Roger Davis, general manager for the Holiday Inn and Convention Center in Springdale, said the city and chamber have increased efforts to recruit more sports teams to host tournaments in Springdale. Davis also serves as a member of the local advertising and promotion commission.

“We have a great deal of interest from soccer associations to hold tournaments in Springdale, but there simply aren’t enough fields. The same is true with softball and baseball. Meanwhile our neighbors in Rogers are building new fields and Bentonville has done a terrific job tapping this market,” Davis said.

He said when the city has hosted large sports events like Pitch for the Cure, hotels are full with players and families from outside the area, who eat, buy gas and stay over for two days or more. Griffith said the entire region helps accommodate Pitch for the Cure because 200 teams participate and bring thousands of dollars to the region over the three-day period.

Sprouse said he has become a believer that parks are part of the quality of life piece that Springdale must promote like it’s neighbors to the north and south if it’s going to continue to grow a certain segment of its population.

“The city has bought 70 acres on the southeast side of town for a large park that will have new baseball fields, soccer fields, a football field, tennis courts and a splash pad. We hope to equip these baseball fields with all-weather infields,” Sprouse said.
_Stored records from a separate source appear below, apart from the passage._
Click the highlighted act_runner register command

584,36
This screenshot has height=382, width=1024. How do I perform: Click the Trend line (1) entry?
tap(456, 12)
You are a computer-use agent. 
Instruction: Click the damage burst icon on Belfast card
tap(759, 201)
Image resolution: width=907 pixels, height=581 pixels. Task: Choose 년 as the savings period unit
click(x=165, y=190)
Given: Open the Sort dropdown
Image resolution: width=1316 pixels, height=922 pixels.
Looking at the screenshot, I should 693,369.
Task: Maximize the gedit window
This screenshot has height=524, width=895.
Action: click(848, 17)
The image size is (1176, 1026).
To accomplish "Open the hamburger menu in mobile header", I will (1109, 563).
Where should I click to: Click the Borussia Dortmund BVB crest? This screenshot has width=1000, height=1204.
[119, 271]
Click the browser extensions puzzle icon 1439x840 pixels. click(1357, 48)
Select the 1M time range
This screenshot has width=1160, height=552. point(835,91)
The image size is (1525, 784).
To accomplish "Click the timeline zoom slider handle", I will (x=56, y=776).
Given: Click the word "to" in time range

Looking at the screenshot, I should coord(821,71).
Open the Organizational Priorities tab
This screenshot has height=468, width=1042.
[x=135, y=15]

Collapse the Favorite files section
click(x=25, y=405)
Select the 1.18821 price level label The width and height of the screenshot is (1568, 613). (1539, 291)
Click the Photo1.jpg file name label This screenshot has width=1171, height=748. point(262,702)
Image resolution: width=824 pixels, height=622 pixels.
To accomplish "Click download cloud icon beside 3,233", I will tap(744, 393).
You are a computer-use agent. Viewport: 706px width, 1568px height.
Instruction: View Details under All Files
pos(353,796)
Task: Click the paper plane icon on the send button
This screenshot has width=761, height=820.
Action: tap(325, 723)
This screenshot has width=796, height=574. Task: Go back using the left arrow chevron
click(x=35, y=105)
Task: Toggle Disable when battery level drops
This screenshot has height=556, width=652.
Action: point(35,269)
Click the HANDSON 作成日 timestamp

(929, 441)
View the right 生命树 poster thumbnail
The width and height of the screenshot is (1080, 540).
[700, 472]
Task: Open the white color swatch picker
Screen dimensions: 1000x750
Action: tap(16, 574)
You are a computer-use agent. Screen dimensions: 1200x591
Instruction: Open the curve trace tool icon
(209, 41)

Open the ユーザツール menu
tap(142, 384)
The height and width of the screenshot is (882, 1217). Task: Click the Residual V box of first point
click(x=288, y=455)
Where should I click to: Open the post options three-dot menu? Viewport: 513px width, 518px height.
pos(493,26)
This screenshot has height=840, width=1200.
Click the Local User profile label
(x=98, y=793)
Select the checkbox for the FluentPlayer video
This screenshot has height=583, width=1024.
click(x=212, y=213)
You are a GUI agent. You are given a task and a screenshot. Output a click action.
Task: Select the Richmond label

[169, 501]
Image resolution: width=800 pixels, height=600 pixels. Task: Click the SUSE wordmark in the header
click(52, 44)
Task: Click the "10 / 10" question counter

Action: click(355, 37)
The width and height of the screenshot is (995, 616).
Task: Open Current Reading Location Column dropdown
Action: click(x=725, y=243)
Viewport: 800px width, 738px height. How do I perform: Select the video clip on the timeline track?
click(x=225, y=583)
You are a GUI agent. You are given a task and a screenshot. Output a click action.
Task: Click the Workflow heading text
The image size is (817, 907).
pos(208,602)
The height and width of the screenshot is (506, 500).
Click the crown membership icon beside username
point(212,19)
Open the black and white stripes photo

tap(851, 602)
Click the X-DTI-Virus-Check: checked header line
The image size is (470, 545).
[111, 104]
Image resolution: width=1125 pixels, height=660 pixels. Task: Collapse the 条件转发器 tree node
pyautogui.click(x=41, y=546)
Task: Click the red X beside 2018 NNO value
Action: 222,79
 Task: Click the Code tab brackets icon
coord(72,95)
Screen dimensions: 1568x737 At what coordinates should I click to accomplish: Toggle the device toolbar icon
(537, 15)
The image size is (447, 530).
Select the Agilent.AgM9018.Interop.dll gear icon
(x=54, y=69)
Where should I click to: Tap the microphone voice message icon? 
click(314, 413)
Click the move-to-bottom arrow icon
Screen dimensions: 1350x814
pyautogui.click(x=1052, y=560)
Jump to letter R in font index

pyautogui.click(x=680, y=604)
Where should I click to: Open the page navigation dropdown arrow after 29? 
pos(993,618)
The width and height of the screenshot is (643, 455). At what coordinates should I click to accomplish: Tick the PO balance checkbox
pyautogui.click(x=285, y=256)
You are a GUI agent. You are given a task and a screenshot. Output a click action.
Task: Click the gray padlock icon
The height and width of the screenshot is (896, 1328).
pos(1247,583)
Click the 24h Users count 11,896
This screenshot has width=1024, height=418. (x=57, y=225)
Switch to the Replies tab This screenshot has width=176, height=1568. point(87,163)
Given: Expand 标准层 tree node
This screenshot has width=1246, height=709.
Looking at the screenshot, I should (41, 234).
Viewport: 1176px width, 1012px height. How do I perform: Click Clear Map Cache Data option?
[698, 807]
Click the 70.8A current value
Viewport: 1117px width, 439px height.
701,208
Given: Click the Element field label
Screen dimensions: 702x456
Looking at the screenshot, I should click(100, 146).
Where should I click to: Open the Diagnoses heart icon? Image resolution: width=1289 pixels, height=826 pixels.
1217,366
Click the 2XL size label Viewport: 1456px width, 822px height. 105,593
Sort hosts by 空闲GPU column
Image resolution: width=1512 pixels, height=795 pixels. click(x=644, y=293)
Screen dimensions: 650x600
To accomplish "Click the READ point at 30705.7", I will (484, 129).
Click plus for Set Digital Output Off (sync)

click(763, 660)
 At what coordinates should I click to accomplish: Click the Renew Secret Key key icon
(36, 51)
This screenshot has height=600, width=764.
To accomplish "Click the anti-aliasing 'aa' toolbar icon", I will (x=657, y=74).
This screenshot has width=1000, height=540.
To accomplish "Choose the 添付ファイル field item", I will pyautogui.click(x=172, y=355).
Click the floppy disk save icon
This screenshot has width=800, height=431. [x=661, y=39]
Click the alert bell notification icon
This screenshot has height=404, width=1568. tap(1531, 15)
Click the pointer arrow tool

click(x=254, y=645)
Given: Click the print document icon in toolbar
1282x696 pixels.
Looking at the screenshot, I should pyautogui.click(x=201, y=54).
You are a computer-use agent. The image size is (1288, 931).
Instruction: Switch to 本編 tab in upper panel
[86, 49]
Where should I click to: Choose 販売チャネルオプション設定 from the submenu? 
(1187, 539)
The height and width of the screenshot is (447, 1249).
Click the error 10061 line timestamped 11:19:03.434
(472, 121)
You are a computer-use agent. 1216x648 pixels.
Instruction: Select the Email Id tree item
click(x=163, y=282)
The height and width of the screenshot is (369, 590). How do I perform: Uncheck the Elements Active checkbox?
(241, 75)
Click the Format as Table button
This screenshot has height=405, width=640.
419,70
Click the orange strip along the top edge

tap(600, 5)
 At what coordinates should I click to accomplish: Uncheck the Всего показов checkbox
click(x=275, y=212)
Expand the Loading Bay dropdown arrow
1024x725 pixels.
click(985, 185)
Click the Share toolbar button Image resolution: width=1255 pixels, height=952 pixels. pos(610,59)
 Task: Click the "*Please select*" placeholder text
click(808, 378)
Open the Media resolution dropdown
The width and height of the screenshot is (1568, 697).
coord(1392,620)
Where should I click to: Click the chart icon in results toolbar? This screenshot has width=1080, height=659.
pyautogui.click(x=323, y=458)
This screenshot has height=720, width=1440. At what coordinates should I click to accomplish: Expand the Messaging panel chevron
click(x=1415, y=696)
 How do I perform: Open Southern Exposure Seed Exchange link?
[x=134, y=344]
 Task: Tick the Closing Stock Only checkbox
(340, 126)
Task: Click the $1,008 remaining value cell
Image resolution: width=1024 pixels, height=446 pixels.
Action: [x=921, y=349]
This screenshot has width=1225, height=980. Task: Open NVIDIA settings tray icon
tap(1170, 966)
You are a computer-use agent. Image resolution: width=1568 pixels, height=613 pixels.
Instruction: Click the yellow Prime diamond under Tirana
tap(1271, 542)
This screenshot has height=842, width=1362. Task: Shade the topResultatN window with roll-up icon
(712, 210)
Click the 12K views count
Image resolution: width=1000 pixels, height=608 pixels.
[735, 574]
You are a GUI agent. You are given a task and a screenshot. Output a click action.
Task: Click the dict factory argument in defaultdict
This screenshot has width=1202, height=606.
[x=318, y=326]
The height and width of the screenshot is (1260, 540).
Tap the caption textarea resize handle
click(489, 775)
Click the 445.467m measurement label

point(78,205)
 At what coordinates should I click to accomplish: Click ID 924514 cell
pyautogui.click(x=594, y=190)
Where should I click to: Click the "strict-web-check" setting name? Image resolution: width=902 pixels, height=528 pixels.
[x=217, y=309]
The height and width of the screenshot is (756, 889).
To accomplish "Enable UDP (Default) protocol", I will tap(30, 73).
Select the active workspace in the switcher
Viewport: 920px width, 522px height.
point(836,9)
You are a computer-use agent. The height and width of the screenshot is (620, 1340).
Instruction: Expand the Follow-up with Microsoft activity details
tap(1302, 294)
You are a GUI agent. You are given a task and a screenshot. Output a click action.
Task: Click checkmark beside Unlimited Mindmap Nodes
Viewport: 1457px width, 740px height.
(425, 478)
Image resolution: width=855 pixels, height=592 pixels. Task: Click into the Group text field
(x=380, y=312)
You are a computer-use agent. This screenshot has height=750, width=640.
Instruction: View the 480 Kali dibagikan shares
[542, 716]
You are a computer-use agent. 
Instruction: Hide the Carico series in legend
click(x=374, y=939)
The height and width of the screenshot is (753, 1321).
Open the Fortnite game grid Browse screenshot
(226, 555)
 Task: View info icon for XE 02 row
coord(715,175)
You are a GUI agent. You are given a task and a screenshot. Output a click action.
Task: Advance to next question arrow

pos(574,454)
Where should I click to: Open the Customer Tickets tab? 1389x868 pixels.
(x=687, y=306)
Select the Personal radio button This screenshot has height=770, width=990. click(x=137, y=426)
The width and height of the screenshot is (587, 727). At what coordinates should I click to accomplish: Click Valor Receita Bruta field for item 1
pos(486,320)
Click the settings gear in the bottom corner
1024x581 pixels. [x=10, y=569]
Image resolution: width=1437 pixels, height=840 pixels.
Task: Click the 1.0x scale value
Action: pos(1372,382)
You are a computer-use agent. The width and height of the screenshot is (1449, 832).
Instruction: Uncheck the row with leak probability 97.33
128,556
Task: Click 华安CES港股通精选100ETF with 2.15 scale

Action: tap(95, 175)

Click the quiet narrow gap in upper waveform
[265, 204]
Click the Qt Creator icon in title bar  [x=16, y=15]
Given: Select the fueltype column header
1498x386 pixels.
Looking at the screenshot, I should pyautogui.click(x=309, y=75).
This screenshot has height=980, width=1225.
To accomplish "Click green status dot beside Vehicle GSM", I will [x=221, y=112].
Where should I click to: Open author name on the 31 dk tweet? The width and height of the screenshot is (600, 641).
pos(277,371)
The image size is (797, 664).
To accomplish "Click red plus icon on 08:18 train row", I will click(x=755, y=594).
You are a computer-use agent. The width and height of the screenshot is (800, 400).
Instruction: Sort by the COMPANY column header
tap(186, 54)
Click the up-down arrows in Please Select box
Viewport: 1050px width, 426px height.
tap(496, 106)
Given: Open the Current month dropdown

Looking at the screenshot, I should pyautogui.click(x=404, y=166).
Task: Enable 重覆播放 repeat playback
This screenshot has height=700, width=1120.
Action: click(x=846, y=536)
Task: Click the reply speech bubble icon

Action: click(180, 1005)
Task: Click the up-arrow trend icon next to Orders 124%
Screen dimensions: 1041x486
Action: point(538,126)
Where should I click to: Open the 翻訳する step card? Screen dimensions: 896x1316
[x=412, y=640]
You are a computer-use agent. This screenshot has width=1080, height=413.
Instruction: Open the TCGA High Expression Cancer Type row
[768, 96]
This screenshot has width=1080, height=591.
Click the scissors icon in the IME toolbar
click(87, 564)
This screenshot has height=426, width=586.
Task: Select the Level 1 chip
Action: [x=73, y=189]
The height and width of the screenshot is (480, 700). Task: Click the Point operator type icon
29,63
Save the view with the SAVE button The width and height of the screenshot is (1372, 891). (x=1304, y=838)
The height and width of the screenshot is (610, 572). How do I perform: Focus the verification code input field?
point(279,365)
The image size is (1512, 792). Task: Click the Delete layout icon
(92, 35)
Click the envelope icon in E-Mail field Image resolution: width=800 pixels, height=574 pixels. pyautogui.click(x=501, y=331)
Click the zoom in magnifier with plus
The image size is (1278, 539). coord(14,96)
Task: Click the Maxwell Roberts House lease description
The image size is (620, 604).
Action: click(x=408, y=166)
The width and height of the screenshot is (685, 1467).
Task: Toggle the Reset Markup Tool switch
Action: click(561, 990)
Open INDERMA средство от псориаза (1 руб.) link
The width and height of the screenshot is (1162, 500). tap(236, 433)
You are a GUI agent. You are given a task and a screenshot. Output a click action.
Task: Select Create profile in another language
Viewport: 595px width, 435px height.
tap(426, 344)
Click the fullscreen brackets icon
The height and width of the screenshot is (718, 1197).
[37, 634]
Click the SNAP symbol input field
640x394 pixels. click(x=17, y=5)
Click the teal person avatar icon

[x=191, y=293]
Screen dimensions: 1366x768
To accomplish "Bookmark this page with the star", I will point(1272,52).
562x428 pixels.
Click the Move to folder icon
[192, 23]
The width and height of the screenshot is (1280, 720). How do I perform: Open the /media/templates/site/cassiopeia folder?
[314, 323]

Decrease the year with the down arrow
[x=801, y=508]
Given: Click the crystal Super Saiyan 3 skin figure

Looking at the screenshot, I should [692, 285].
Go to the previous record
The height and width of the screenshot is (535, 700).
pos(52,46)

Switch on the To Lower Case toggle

He said the fields should be finished by spring 2015. Meanwhile three of the softball fields at Tyson Park will be converted to baseball fields once the softball fields in the new park are completed.

Another 120 acres have been purchased by the city of Springdale for a large sports complex on the west side of town, with completion in the next couple of years.

FACILITY PAYBACK
The city of Rogers earmarked $26.8 million of a 2011 bond issue for new ball fields and an $12.9 million aquatic park that opened last May.

The new softball/baseball park opened this past year with six fields and by 2015 the city will have added five new soccer fields and a football field at Veterans Park on the east side of the Rogers, said Frank Adase, sports marketing manager for the Rogers Convention and Visitors Bureau.

Adase works full-time at recruiting sports tournaments to the city and said the new fields which opened in 2013 made a huge impact in the number of tournaments and visiting teams. The city parks division confirmed they hosted 26 tournaments during 2013, a 225% increase from eight tournaments held in Rogers in 2012. There have been 17 tournaments scheduled so far for 2014, according to Jody Sands, spokeswoman with the parks department.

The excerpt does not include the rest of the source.